Many of us have heard the term “Sing like no one is listening” and some of us choose to do that alone in the shower, where “no one” is listening. But, why should we be singing and what are some of the benefits for our brain, our overall health and our well-being?
When we look at the brain, our ability to speak comes from the “temporal lobe” however, the ability to sing comes from the “frontal lobe”. Many studies of the brain’s reaction to music and singing have shown that those things that the frontal lobe controls, can actually cross over the hemispheres of the brain and enhance the areas that may be lacking, such as the temporal lobe in regard to speech. In long-term care we see many of our residents that have aphasia or difficulty speaking, however when music is played, we find that they are able to sing the lyrics to a favorite song.
The “Alzheimer’s Society” in the UK started the “Singing for the Brain” network, where people who have experienced a stroke or those with a diagnosis of dementia, can join together to sing. Those who take part, find that they are able to share their lives through singing and have better recollection of past memories centered around music. Many times, music is the portal to life’s memories and experiences, moments of joy or sorrow, celebration or defeat, or love and loss; singing has been a way for generations to share their heart and soul around these aspects of life, or to communicate a message.
Singing can also benefit our physical health, by opening and expanding our lungs and diaphragm for better breath control, it oxygenates the blood to our brain, helps with circulation and alertness and in some cases, it can benefit taste and swallowing. The expansion of our upper body during singing can also strengthen our core muscles and promote better posture.

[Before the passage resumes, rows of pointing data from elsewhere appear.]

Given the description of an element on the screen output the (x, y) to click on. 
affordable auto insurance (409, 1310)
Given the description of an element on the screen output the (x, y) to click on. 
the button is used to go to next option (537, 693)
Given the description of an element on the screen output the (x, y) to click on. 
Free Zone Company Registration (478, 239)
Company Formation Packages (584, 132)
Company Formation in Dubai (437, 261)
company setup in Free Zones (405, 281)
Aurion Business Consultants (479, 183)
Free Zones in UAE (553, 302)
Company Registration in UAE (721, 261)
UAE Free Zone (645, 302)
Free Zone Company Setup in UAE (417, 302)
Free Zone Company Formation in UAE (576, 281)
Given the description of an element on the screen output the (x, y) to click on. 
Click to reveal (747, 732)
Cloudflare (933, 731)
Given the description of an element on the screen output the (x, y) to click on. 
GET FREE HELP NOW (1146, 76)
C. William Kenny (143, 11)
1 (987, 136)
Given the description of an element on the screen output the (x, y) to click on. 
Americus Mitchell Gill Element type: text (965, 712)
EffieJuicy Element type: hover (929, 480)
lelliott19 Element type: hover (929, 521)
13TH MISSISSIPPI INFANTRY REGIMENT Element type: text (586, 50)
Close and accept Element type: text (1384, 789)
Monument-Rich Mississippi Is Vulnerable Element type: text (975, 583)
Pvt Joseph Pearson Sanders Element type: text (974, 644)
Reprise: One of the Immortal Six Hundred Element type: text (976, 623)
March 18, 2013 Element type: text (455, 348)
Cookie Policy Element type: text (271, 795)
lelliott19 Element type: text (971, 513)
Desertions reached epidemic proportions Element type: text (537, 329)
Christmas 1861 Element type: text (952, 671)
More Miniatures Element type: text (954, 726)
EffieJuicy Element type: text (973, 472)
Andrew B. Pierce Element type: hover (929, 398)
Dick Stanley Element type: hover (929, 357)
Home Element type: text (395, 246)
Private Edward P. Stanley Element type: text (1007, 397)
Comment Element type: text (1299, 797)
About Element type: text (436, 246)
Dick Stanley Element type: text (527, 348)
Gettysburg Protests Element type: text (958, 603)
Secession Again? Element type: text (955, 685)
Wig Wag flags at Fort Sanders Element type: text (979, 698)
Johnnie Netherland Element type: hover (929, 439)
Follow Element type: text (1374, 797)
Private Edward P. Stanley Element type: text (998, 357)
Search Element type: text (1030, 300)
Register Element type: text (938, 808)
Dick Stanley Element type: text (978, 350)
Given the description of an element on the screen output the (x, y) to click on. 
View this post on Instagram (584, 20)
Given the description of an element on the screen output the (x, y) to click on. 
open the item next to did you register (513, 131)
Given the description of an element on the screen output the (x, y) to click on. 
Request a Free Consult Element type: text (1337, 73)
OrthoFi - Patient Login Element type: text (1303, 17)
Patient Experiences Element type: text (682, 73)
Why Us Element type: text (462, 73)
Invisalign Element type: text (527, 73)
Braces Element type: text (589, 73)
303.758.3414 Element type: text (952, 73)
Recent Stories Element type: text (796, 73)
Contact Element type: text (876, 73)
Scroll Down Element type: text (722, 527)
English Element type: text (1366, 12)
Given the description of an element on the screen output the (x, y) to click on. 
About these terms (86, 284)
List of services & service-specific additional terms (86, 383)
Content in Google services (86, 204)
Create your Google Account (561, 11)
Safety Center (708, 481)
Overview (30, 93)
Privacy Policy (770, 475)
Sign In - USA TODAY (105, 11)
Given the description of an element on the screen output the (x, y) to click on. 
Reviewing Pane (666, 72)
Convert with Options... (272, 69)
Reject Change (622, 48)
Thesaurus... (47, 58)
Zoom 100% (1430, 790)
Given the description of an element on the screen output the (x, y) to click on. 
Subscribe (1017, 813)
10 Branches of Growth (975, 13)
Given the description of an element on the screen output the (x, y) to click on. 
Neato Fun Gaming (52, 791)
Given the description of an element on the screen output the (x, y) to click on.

What can singing do for our sense of well-being? Science has shown that when we sing or even listen to music, it releases endorphins in the brain, the chemicals that help us feel uplifted and happy and it can motivate us to accomplish new goals. Singing can also be a non-pharmacological intervention for feelings of depression, anxiety or other mental wellness needs.
At Prestige, music and singing are a vital part of our residents’ daily life engagement. Through our Celebrations and Expressions programs, having music as part of our Linked Senior and Ageless Grace products, we strive for benefits in physical health, neuroplasticity of the brain, spiritual health and artistic expression. So, let’s have some fun and “Sing like no one is listening”!